#### Work instruction
The lines below that include the word "computer" are to be reported.

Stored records

┌────────

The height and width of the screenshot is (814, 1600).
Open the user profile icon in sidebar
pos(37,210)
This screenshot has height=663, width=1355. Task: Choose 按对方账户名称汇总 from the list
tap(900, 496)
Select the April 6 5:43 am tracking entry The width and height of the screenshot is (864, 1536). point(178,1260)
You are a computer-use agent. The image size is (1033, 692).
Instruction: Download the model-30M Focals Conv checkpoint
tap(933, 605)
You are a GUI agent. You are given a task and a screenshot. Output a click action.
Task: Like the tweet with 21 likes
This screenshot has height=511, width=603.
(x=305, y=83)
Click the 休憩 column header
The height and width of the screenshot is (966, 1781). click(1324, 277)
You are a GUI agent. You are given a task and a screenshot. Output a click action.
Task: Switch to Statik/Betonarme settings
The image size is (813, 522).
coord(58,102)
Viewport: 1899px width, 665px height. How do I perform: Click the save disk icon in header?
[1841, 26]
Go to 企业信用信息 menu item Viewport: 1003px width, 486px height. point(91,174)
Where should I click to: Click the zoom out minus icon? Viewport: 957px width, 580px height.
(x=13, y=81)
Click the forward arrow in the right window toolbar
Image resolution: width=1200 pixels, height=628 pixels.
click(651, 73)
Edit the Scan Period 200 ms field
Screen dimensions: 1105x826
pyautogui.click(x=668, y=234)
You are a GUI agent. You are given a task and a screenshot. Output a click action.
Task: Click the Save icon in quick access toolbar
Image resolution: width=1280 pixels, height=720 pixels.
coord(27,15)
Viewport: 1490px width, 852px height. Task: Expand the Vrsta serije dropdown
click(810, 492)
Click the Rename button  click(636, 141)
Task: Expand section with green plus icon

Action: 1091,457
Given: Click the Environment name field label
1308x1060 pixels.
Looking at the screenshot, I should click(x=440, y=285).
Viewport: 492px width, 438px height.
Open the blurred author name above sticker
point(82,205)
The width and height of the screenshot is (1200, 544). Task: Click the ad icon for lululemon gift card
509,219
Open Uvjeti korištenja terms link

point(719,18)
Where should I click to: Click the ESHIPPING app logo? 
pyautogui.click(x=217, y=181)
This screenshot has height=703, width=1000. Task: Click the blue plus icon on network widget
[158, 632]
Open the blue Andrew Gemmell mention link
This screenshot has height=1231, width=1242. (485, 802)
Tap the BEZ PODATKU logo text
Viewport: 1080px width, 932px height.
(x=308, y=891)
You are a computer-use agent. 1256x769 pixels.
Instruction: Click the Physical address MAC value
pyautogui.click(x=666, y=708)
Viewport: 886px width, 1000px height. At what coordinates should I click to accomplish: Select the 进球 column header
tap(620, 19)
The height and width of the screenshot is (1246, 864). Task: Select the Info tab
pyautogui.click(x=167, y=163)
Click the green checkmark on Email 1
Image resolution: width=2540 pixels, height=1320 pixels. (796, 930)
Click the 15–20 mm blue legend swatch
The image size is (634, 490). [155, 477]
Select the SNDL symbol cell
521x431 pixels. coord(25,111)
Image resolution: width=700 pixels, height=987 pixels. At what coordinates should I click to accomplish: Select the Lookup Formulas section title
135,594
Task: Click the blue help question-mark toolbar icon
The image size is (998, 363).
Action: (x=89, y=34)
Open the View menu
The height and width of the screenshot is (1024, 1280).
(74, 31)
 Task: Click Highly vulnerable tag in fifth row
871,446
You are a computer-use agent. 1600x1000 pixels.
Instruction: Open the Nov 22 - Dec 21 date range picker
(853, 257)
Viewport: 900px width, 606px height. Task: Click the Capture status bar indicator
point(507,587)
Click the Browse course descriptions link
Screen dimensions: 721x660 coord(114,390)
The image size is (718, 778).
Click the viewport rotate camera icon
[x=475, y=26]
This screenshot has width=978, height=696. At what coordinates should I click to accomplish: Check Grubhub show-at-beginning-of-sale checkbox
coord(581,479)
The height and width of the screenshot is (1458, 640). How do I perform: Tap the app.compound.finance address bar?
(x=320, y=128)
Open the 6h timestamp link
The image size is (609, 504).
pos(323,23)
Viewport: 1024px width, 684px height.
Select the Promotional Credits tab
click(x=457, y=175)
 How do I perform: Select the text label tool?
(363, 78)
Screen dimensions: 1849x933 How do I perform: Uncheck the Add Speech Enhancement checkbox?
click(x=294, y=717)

└────────

#### Answer to this exercise
You are a computer-use agent. The image size is (1033, 692).
You are a computer-use agent. 1256x769 pixels.
You are a computer-use agent. 1600x1000 pixels.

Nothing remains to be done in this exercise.